This ultra-fast camera allows you to film the movement and polarization of light in 3D

In everyday life, the events that we photograph concern phenomena generally moving at low speeds or at speeds specific to the macroscopic world. However, in some areas of research, scientists need ultra-fast cameras, recording several hundred thousand, if not millions, of frames per second. Recently, a team of engineers developed a new camera capable of recording up to 100 billion images per second (enough to see light moving) and turning it into a three-dimensional movie. This technology, which also detects polarized light, could help solve some microscopic mechanisms that are still mysterious in physics.

In his quest to develop ever faster cameras, Caltech’s Lihong Wang has developed technology capable of blazing speeds of 70 trillion frames per second (70,000 billion), fast enough to see the movement of light. . But just like your cell phone camera, it can only produce flat images.

However, Wang’s lab recently went further to create a camera that not only records video at blazingly fast speeds, but does so in three dimensions. The device is described in the review Nature Communications. It uses the same underlying technology as Wang’s other Ultra-Fast Compact Image Capture (UPC) devices, and is capable of capturing up to 100 billion images per second.

Diagram of the structure of the ultrafast camera developed by Wang’s team. Credits: Jinyang Liang et al. 2020

An ultra-fast camera with a stereoscopic mechanism

It’s fast enough to take 10 billion photos, more images than the entire human population of the world, in the time it takes you to blink. Wang calls the new technology “single shot stereopolarimetric compressed ultrafast photography” or SP-CUP. In CUP technology, all the frames of a video are captured in a single action without repeating the event. This makes a CUP camera extremely fast (a good cell phone camera can shoot 60 frames per second).

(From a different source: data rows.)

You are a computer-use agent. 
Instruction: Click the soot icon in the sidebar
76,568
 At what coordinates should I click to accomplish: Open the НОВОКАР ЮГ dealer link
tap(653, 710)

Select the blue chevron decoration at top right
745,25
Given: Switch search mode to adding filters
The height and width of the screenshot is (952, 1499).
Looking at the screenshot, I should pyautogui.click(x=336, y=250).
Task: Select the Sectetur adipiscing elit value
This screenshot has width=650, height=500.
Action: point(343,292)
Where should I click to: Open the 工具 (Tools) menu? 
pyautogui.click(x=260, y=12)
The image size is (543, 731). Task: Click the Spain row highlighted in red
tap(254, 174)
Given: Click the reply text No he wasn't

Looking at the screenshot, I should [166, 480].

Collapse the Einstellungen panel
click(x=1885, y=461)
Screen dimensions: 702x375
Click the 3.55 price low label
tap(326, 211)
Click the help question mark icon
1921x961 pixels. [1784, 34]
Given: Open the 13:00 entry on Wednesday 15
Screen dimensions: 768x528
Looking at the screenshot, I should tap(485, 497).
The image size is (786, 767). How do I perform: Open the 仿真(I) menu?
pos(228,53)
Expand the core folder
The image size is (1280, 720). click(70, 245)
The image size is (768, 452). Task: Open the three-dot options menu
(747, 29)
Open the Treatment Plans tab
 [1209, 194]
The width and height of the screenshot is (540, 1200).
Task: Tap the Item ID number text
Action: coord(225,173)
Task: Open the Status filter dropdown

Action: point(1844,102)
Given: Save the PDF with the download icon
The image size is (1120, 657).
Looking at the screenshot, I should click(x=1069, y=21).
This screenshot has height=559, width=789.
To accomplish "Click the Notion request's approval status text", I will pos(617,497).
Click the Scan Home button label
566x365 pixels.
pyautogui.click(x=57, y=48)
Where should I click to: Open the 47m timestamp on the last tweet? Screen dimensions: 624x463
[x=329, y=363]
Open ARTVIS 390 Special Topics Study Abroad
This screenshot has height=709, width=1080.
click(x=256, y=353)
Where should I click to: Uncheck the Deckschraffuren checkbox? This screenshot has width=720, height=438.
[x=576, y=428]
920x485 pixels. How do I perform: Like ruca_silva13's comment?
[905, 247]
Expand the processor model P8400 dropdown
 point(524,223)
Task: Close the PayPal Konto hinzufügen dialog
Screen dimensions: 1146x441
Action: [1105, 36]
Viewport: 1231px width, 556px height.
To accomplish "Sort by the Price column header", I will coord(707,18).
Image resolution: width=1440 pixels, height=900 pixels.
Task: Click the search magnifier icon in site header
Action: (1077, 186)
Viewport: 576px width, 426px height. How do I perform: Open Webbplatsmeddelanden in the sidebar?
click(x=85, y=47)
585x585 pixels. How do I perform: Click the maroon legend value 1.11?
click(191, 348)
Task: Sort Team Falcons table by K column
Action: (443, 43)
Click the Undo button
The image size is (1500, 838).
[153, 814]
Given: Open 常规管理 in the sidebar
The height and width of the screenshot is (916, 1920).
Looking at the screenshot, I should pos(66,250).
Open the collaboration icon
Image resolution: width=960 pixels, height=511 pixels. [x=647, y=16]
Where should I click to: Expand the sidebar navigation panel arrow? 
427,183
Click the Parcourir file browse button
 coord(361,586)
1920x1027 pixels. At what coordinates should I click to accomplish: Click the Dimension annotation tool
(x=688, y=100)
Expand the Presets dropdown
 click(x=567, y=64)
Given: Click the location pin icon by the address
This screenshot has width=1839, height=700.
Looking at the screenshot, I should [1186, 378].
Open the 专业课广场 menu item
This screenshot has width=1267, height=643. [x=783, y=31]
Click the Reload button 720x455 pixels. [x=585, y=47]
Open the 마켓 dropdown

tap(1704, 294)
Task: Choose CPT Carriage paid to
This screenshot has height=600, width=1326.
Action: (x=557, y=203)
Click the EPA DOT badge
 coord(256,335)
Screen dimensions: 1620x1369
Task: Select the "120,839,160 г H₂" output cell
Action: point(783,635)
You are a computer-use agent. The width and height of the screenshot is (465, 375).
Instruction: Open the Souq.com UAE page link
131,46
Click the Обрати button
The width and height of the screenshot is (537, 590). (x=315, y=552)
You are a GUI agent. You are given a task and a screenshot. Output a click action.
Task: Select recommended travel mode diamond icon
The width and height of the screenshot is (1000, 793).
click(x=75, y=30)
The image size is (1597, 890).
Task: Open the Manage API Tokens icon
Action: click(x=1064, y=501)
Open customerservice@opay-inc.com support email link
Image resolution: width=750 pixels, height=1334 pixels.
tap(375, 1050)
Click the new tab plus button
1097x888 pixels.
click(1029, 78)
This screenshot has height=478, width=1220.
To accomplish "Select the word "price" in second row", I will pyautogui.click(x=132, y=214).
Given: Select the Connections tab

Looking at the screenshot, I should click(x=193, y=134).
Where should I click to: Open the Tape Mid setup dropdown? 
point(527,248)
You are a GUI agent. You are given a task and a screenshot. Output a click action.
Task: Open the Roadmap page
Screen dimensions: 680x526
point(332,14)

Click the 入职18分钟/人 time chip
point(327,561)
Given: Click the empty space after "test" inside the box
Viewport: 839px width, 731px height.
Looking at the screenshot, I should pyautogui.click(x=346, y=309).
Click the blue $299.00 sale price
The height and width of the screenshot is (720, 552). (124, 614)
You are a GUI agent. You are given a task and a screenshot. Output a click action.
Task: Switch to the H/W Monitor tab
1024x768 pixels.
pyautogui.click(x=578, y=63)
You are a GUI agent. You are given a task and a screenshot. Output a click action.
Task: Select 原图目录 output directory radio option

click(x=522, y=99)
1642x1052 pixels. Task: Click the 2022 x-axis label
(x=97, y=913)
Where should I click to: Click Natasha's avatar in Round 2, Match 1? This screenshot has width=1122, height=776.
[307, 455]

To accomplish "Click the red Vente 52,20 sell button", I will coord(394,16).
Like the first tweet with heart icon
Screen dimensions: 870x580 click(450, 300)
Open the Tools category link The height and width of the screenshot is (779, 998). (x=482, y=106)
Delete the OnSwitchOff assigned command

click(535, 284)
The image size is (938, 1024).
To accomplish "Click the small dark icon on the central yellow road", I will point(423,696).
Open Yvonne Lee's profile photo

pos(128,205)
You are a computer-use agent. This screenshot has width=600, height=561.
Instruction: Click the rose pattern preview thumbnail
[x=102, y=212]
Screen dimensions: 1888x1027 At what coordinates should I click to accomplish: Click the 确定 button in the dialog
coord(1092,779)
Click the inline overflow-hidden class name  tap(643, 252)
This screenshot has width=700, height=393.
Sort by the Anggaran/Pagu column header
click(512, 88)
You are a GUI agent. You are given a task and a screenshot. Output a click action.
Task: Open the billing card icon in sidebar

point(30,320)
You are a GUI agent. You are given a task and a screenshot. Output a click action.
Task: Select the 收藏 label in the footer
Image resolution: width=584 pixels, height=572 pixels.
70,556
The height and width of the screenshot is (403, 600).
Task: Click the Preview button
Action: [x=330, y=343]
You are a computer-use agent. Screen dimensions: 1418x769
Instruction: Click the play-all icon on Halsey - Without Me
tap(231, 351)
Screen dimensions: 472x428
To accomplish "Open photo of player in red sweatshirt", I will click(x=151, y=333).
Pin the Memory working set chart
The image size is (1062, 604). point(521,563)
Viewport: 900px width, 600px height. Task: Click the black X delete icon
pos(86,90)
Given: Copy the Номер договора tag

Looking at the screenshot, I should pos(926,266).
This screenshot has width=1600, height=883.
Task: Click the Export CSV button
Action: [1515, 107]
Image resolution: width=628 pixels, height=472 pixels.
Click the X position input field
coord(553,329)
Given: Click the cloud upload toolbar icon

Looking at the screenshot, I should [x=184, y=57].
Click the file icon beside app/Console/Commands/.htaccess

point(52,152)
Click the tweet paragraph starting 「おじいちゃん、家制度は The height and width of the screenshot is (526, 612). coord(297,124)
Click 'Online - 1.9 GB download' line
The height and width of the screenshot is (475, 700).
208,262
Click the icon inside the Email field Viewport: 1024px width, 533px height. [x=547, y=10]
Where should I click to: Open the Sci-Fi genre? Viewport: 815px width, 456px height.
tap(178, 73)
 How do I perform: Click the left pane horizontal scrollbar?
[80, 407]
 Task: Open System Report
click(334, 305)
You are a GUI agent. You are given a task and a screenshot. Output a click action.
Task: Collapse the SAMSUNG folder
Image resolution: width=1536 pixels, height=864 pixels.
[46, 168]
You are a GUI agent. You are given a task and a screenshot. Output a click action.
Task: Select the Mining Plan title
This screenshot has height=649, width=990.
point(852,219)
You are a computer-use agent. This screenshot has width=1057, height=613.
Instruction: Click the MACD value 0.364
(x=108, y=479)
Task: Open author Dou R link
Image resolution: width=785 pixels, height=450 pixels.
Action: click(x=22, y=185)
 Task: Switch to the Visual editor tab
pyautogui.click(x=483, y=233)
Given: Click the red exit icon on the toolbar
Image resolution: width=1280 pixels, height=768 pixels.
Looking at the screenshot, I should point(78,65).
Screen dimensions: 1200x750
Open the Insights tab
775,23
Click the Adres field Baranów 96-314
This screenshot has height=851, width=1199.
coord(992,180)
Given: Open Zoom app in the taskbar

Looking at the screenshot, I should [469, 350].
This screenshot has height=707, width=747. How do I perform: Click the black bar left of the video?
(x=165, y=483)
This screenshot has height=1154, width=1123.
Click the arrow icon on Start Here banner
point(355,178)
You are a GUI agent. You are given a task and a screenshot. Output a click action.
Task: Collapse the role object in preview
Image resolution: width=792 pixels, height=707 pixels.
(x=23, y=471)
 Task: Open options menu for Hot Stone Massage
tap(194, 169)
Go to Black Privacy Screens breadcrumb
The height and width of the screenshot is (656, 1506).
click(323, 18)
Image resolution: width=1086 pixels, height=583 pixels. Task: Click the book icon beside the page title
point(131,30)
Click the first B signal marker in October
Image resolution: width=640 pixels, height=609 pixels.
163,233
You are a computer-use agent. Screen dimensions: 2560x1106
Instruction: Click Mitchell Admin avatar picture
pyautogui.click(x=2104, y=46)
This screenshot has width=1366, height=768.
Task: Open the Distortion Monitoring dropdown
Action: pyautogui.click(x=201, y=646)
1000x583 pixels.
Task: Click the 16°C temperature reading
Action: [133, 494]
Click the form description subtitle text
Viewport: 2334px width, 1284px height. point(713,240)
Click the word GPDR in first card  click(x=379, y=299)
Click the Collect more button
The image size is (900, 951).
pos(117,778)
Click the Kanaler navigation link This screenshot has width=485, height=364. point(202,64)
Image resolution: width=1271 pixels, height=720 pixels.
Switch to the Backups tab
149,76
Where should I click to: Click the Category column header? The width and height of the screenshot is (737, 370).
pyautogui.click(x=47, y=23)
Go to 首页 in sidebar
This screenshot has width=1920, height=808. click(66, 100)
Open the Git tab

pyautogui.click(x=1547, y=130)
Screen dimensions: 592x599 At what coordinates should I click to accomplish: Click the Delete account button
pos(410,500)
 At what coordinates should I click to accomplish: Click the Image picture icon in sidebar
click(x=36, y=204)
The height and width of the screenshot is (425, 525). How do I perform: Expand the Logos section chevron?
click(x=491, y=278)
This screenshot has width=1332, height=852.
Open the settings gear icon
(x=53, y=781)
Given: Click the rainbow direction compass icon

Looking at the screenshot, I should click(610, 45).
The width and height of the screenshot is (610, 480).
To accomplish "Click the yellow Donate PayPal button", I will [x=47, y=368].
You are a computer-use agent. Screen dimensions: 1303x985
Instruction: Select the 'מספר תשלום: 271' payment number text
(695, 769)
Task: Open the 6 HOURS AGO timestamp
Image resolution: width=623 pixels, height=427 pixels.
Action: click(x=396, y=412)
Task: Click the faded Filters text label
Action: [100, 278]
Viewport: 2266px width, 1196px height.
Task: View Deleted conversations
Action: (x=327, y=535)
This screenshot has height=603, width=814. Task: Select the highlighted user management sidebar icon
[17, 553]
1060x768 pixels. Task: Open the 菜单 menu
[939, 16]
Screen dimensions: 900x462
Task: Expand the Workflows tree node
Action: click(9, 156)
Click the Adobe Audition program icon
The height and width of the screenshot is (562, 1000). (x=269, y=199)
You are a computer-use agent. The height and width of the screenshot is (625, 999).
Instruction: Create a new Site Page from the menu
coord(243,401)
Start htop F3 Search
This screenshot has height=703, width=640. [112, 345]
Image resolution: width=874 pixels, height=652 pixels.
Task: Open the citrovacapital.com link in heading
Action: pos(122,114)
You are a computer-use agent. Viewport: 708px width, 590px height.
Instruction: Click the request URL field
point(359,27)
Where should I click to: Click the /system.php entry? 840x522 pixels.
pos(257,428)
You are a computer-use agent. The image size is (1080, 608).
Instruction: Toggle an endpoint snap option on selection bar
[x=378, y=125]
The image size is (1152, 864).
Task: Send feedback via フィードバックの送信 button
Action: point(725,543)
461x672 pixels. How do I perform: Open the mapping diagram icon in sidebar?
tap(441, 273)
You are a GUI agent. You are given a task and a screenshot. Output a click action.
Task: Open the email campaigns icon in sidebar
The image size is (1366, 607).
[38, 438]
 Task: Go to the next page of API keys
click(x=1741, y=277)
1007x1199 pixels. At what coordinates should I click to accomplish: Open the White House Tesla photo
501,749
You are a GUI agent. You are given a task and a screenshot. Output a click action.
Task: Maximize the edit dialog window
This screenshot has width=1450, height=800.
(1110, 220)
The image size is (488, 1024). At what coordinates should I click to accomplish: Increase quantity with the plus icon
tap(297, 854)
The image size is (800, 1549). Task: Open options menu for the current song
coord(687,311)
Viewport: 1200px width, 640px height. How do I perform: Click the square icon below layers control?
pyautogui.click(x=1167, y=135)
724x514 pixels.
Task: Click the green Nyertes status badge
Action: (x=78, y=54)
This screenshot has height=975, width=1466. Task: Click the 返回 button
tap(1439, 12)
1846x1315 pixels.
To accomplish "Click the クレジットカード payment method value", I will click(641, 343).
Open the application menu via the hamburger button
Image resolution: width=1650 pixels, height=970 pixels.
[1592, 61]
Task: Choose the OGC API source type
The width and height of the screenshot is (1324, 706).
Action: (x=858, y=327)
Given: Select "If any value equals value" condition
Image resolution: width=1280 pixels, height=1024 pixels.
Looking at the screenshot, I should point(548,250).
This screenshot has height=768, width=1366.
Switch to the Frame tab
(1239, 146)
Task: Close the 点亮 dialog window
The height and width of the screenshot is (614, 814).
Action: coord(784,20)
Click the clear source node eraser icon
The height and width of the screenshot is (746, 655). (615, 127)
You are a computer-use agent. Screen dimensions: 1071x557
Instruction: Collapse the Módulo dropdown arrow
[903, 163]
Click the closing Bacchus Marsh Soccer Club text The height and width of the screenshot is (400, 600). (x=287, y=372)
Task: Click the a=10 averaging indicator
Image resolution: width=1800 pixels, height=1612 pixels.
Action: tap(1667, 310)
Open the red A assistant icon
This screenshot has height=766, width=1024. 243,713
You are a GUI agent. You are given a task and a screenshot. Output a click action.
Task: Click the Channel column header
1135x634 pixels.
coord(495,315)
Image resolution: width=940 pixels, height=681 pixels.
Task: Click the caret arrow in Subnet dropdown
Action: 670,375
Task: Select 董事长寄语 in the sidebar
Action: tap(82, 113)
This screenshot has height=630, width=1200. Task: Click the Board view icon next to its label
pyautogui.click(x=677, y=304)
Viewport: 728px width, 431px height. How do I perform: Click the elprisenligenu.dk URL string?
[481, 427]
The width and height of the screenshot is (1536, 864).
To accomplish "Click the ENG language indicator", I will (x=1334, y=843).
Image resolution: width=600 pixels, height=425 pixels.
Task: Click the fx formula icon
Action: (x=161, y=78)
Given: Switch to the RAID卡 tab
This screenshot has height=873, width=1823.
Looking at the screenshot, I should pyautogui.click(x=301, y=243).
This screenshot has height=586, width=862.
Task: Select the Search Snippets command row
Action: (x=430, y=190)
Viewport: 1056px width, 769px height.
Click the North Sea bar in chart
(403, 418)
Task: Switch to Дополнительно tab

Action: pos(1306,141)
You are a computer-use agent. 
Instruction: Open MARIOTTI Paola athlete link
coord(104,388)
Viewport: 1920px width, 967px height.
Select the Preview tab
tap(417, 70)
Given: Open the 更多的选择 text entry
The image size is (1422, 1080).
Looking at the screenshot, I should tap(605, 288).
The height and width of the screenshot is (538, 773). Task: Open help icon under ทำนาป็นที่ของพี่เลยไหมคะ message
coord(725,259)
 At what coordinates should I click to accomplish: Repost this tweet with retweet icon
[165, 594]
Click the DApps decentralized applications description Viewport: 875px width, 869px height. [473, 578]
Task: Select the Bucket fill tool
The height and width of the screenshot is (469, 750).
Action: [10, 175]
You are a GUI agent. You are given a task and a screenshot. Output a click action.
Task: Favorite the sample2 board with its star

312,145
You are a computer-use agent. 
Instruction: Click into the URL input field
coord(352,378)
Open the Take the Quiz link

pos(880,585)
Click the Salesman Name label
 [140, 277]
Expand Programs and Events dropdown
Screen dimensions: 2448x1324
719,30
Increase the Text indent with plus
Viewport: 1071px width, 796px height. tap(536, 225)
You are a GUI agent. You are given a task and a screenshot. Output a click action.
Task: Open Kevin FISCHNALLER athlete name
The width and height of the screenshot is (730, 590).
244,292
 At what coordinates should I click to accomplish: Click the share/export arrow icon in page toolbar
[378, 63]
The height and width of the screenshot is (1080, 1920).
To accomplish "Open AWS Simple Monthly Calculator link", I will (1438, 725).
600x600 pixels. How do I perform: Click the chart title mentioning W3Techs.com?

Wang added a third dimension to this lightning-fast imagery. When a person looks at the world around him, he perceives that some objects are closer to him and that some objects are further away. Such depth perception is possible thanks to our two eyes, each of which observes objects and their surroundings from a slightly different angle. The information from these two images is combined by the brain into a single 3D image.

SP-CUP ultra-fast 3D film camera laser reflection surface
3D film of a laser beam passing through a scattering medium and bouncing off reflective surfaces, recorded by the SP-CUP camera. Credit: Caltech

The SP-CUP camera works essentially the same way. ” The camera is now stereoscopic. We have only one lens, but it works as two halves that provide two views with a lag. Two channels imitating our eyes “. Just as our brains do with the signals it receives from our eyes, the computer that runs the SP-CUP camera processes the data from these two channels into a three-dimensional movie.

Detection of polarized light useful in many applications

SP-CUP also exhibits another ability that no human has – the ability to see the polarization of light waves. Light polarization refers to the direction in which light waves oscillate as they travel. Consider a guitar string. If the string is pulled up (for example, by a finger) and then released, the string vibrates vertically. If the finger pinches it from the side, the string vibrates horizontally. Ordinary light has waves that vibrate in all directions.

Polarized light, however, has been altered so that its waves all vibrate in the same direction. This can happen by natural means, for example when light is reflected off a surface, or as a result of artificial manipulation, as happens with polarizing filters.

Although our eyes cannot directly detect the polarization of light, the phenomenon has been exploited in a range of applications: from LCD screens to polarized sunglasses, to camera lenses in optics and devices. that detect hidden stresses in materials and three-dimensional configurations of molecules.

The combination of the high-speed three-dimensional imaging of SP-CUP and the use of polarization information makes it a powerful tool that can be applied to a wide variety of scientific problems. In particular, the team hopes it will help researchers better understand the physics of sonoluminescence, a phenomenon in which sound waves create tiny bubbles in water or other liquids. As the bubbles quickly collapse after forming, they emit a burst of light.